Ibrutinib is presently granted US Federal Drug Administration approval for use in chronic lymphocytic leukemia (CLL), mantle cell leukemia (MCL), marginal zone lymphoma, chronic graft-versus-host disease, and WM [9]. Activity against central nervous system lesions has been described in several of these diagnoses. Six patients in a series of 30 CLL patients with CNS disease confirmed by cerebral spinal fluid (CSF) analysis were treated with ibrutinib; four patients had received at least 2 prior lines of therapy. All patients showed some response, with three complete responses, and five were still alive at a median follow-up of 8 months [10]. For MCL, a small case series of three patients with intracerebral lesions all demonstrated clinical examination improvement within 3 to 8 days of initiating single-agent ibrutinib at the standard dose. Two of three showed complete response by MRI and PET-CT, with ongoing response at 1 year and 9 months of follow-up [11]. Similar results were reported among five MCL patients from the United Kingdom. All five patients achieved a response in CNS disease with ibrutinib, with a median length of 4 months (range 4 days–5 months), although two patients received concurrent systemic chemotherapy [12].
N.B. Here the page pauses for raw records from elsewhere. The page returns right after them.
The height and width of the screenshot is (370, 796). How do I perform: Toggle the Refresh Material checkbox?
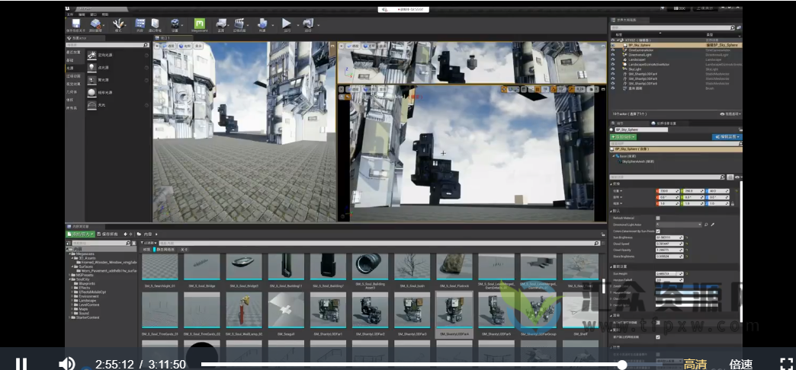tap(658, 218)
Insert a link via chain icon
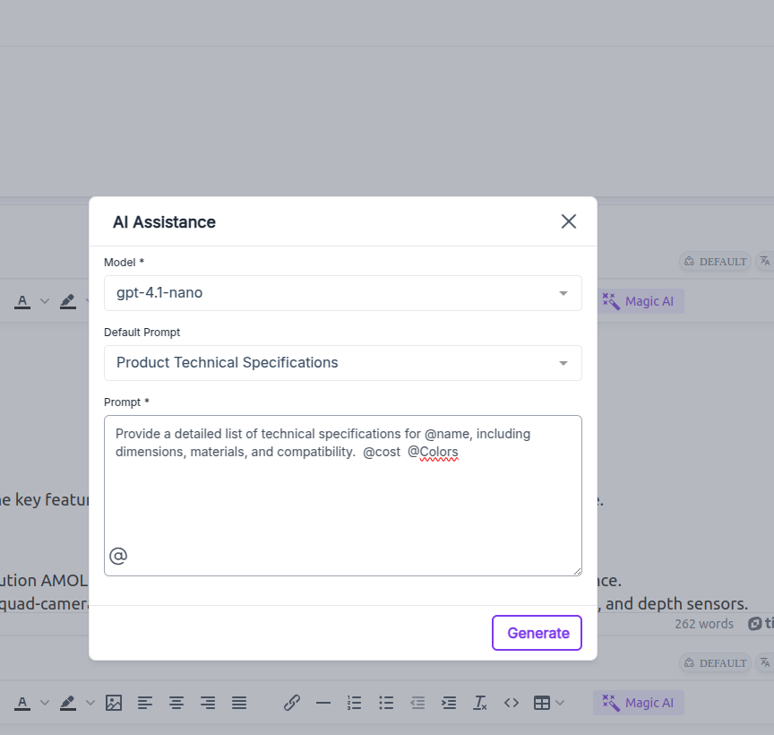Viewport: 774px width, 735px height. coord(291,703)
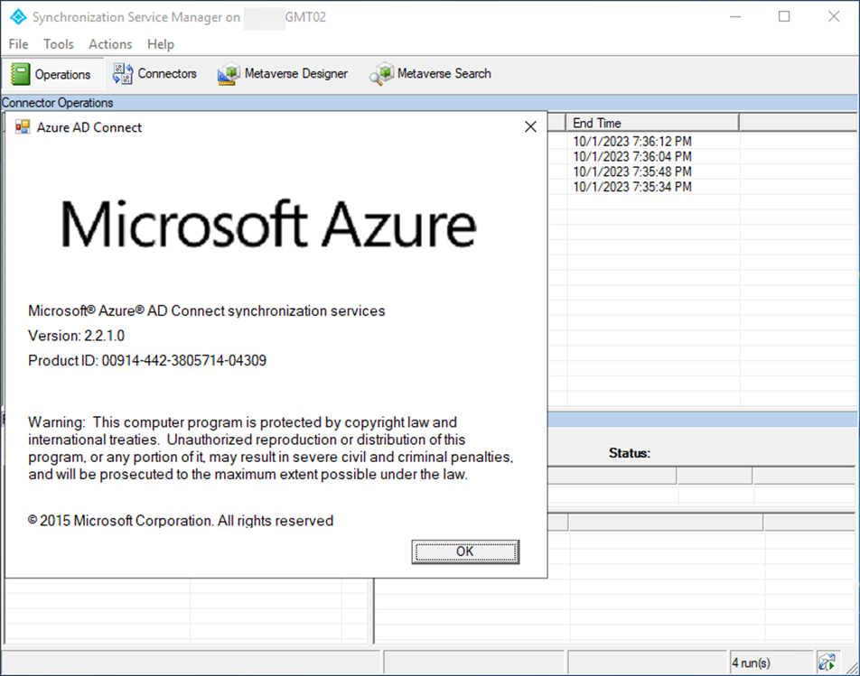Open the Metaverse Designer tool

click(x=283, y=74)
Individual case reports describe five patients with WM and CNS involvement undergoing treatment with ibrutinib, either as first-line therapy or after progressing on rituximab and systemic and intrathecal chemotherapy (Table 1). Response was reported for four, with the length of measured response lasting from 6 to 23 months [13-16]. CSF concentrations of ibrutinib were measured in several of these cases. In two MCL patients, they were 4.5 and 113.5 nmol/L, and one WM patient peaked at 34 nmol/L [11, 14]. These concentrations demonstrate ibrutinib's capacity to cross the blood-brain barrier and were all greater than its half maximal inhibitory concentration (0.5 nmol/L).

Table 1

Summary of previously reported cases of ibrutinib use for the treatment of Bing–Neel syndrome.
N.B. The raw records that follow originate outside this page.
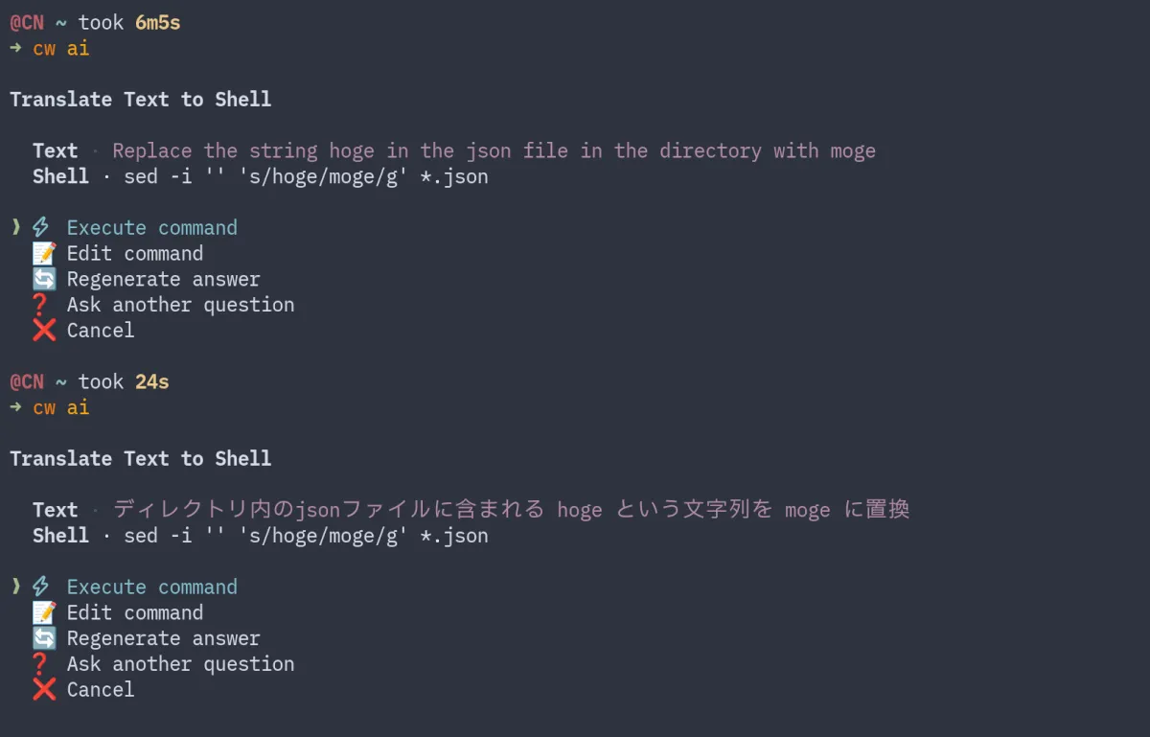The height and width of the screenshot is (737, 1150).
Task: Click the red question mark in second menu
Action: [x=39, y=664]
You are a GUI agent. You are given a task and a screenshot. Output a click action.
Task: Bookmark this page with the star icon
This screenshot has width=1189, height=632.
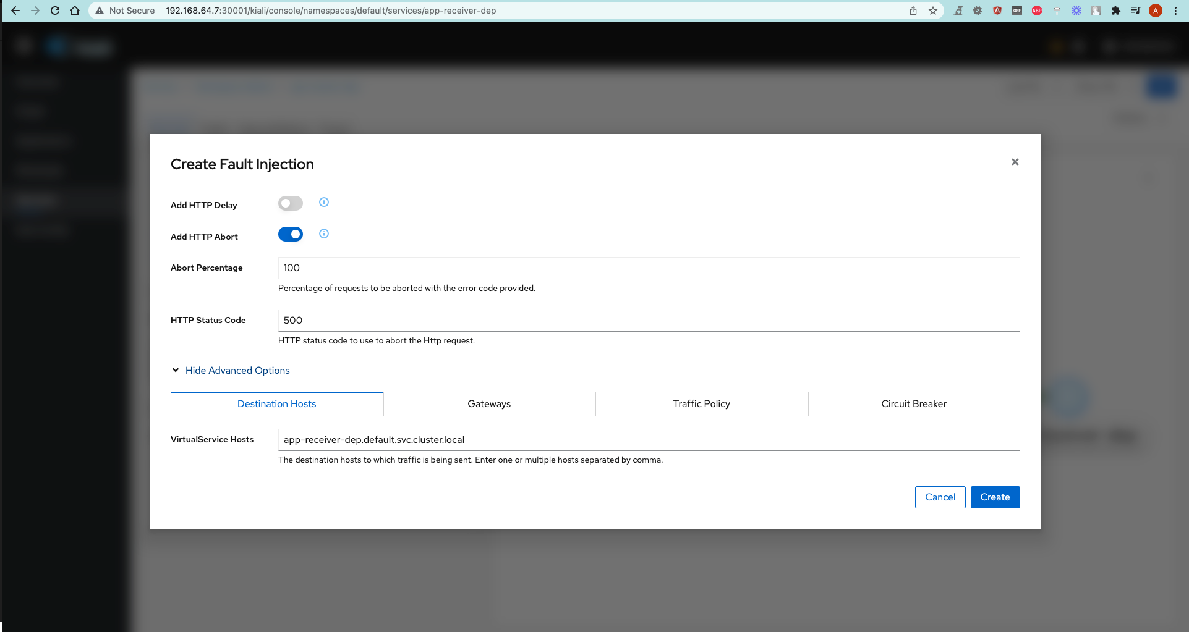pyautogui.click(x=933, y=11)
Case report	Number of patients	Prior diagnosis of WM	Earlier BNS therapies	Ibrutinib dose	Length of response to ibrutinib
Cabannes-Hamy et al. [13]	2	Yes, yes	R/HD-MTX/L-AC → HDAC, R-DHAC → R	420 mg daily, 420 mg daily	6 months, 6 months
Mason et al. [14]	1	Yes	R/HD-MTX → B → L-AC	560 mg daily	23 months
Varettoni et al. [15]	1	No	BR/IT-MTX	Not reported	Not reported
Boudin et al. [16]	1	No	None	420 mg daily	11 months

BNS = Bing–Neel syndrome; WM = Waldenström macroglobulinemia; R = rituximab; HD-MTX = high-dose methotrexate; L-AC = intrathecal liposomal cytarabine; HDAC = high-dose cytarabine; R-DHAC = rituximab, dexamethasone, high-dose cytarabine, and carboplatin; B = bendamustine; BR = bendamustine and rituximab; IT-MTX = intrathecal methotrexate.
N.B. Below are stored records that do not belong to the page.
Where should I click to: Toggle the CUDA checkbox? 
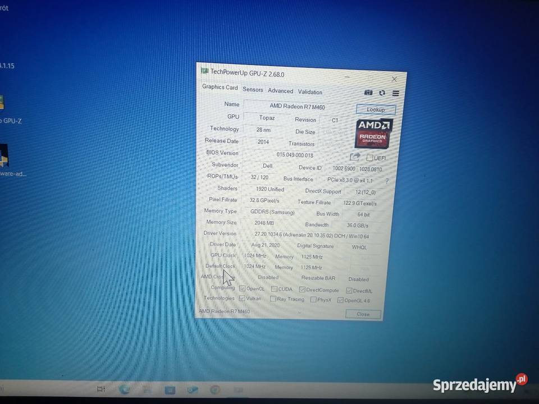coord(274,289)
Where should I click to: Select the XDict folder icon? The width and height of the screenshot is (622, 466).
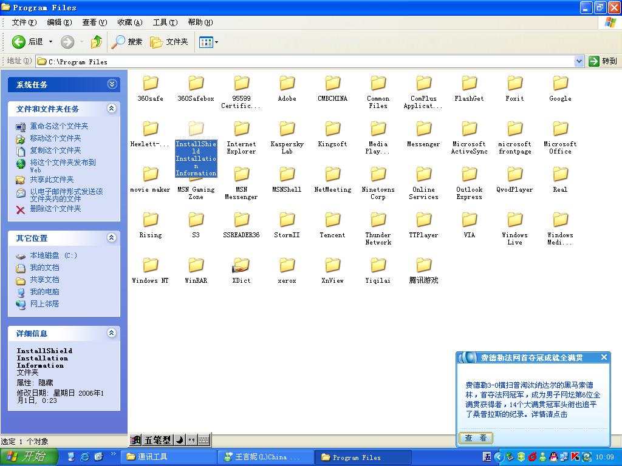(241, 266)
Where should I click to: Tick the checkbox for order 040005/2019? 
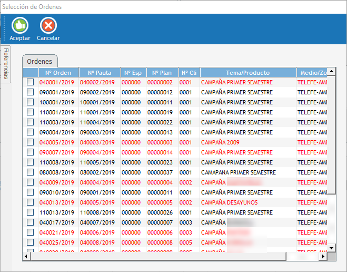click(x=30, y=142)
This case represents another instance of rapid, dramatic, and durable improvement of BNS upon initiation of ibrutinib. His response has now been maintained for over 36 months, the longest yet reported. The multiple instances of durable improvement of CNS infiltrates in CLL and MCL with ibrutinib and the growing number of similar responses in BNS suggest that ibrutinib should be routinely considered among the therapeutic options for these challenging patients.